The donor is an organic restaurateur and shambling bachelor Paul, played with feckless charm as a man-child with roguish appeal by skilled actor Mark Ruffalo.
In this way “The Kids Are All Right” becomes a comedy in the Shakespearean sense. A strict social order is upset and reshaped by the clash with an alternative lifestyle — the straight world whose sexual allure proves to be a flame for the moth flight path of Jules. In fact, Paul’s backyard and farm become an alternative garden drawing newbie landscape designer Jules seeing what she calls its “fecund” potential, and soon she and Paul are copulating like newlywed rabbits. Eventually, of course, order must be restored, but only after much “sturm und drang” between Nic and Jules.
Lesbian writer and co-director Lisa Cholodenko, together with her co-writer Stuart Blumberg, reportedly wrote many drafts of the script beginning in late 2004, and in 2006 she and her partner used a sperm donor to “mother” a son, now four years old, and Blumberg himself had been a sperm donor when he was in college.
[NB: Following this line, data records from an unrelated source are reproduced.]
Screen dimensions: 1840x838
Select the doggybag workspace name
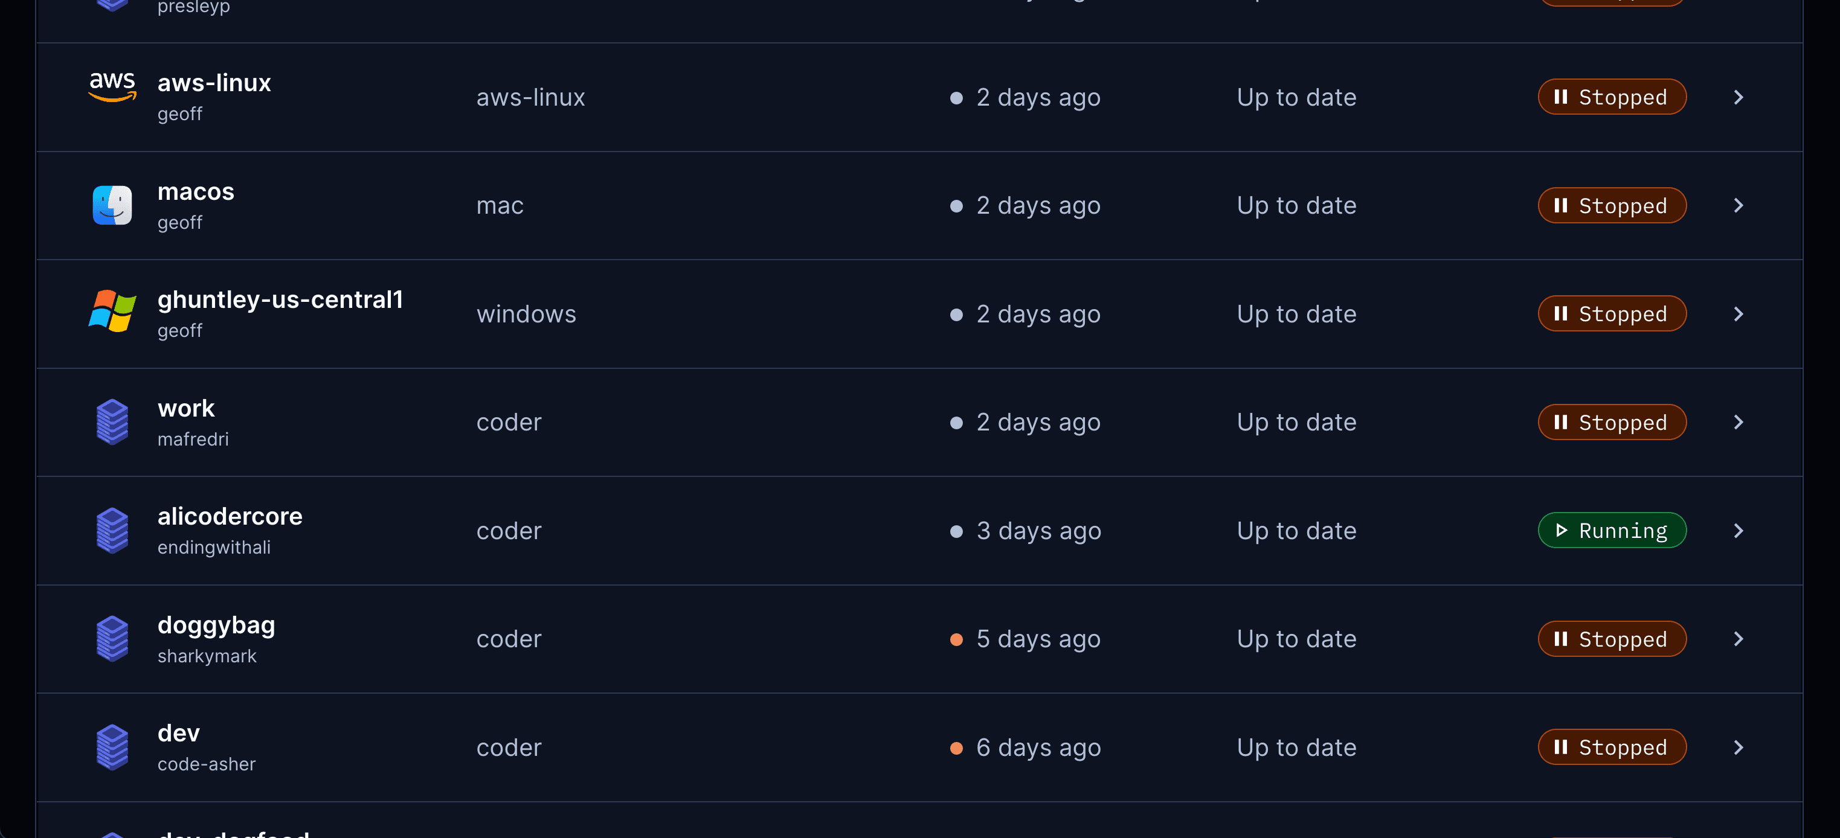(216, 626)
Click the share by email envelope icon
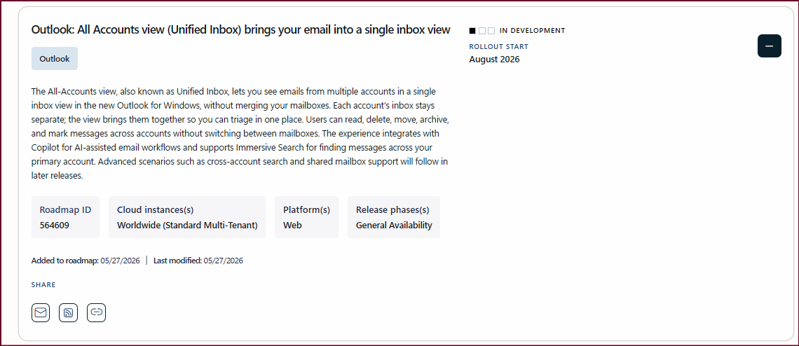 coord(41,312)
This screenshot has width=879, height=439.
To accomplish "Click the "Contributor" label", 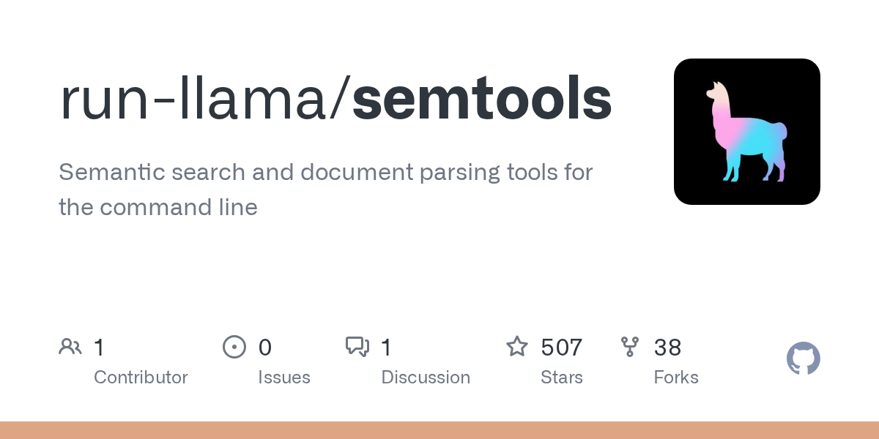I will 141,378.
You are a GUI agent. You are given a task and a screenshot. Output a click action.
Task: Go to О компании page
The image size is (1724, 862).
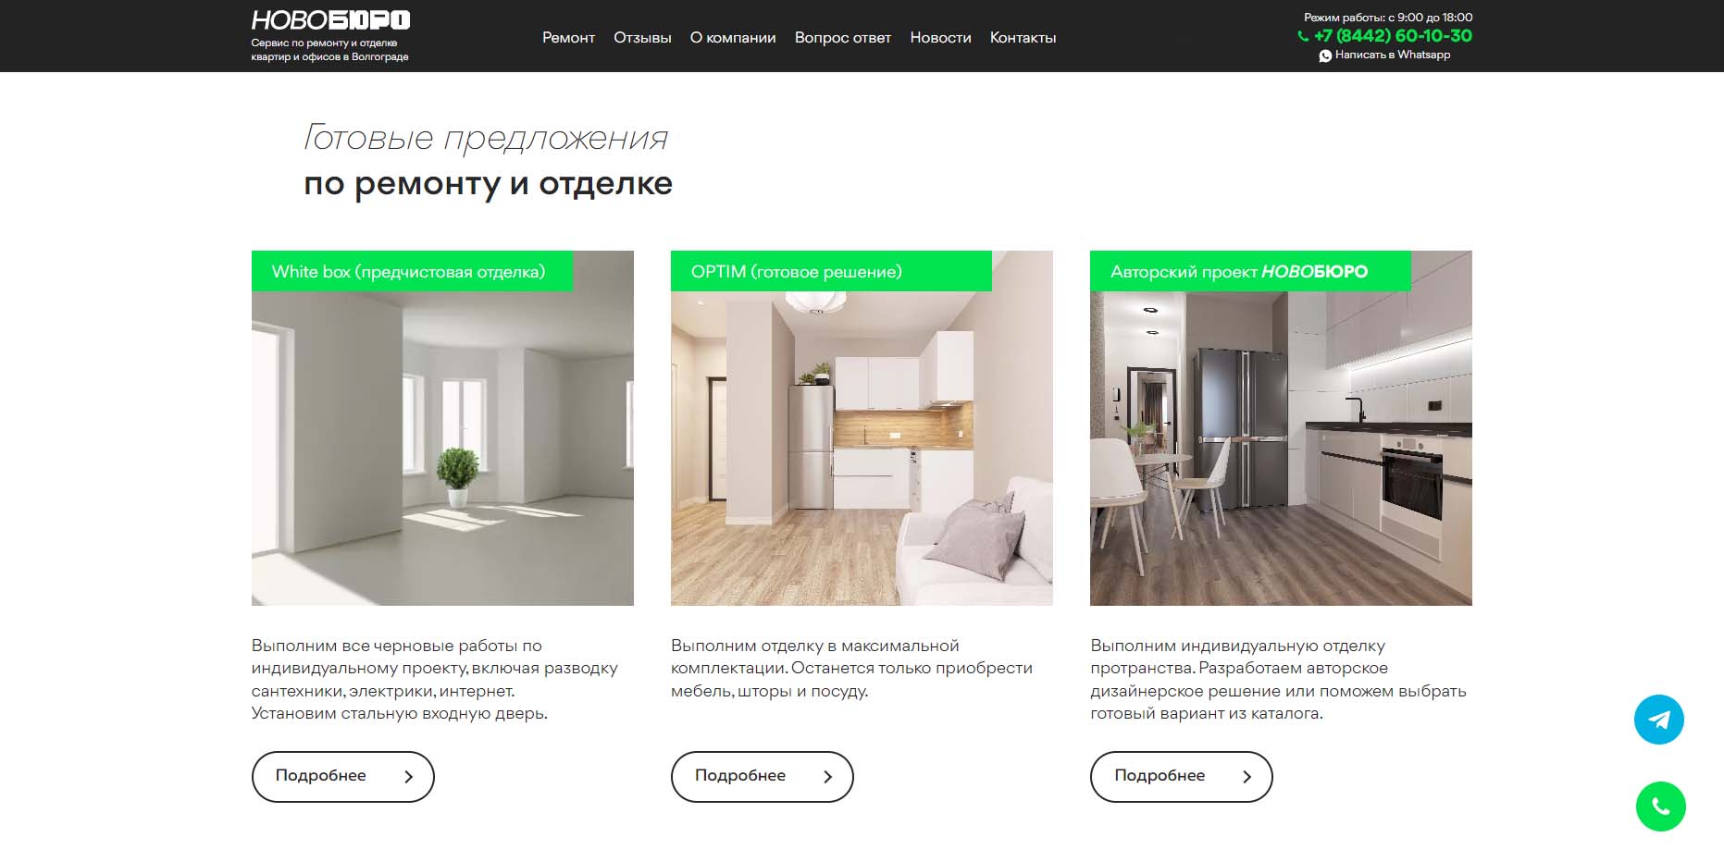pyautogui.click(x=733, y=38)
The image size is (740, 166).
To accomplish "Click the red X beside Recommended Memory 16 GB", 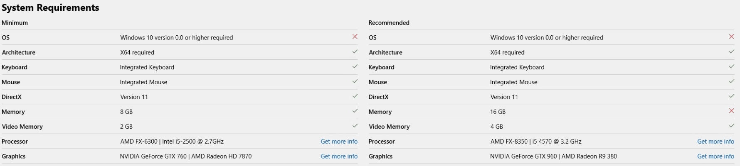I will (731, 111).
Once postproduction was completed they rushed to get the film entered last year at the Sundance Film Festival where it became one of the breakout hits. Based on its receipts since its opening earlier this month, the film will be Cholodenko’s first full-fledged box office hit.
“I love lesbians!” Paul enthuses when he first hears about his new “family” but the two Momses view Paul with caution (though Jules later switches sides), not because he is straight, or even because he is a man, but because having dropped out of college he doesn’t appear to them as good role-model material.
“You’re a fucking interloper,” Nic tells him near the end of the movie. “You want a family? Go make your own!” How does it all end? Is order restored?
The answers are part of the sizable satisfactions of this first-rate, even Oscar-quality film. See it wondering and be amazed when you find out.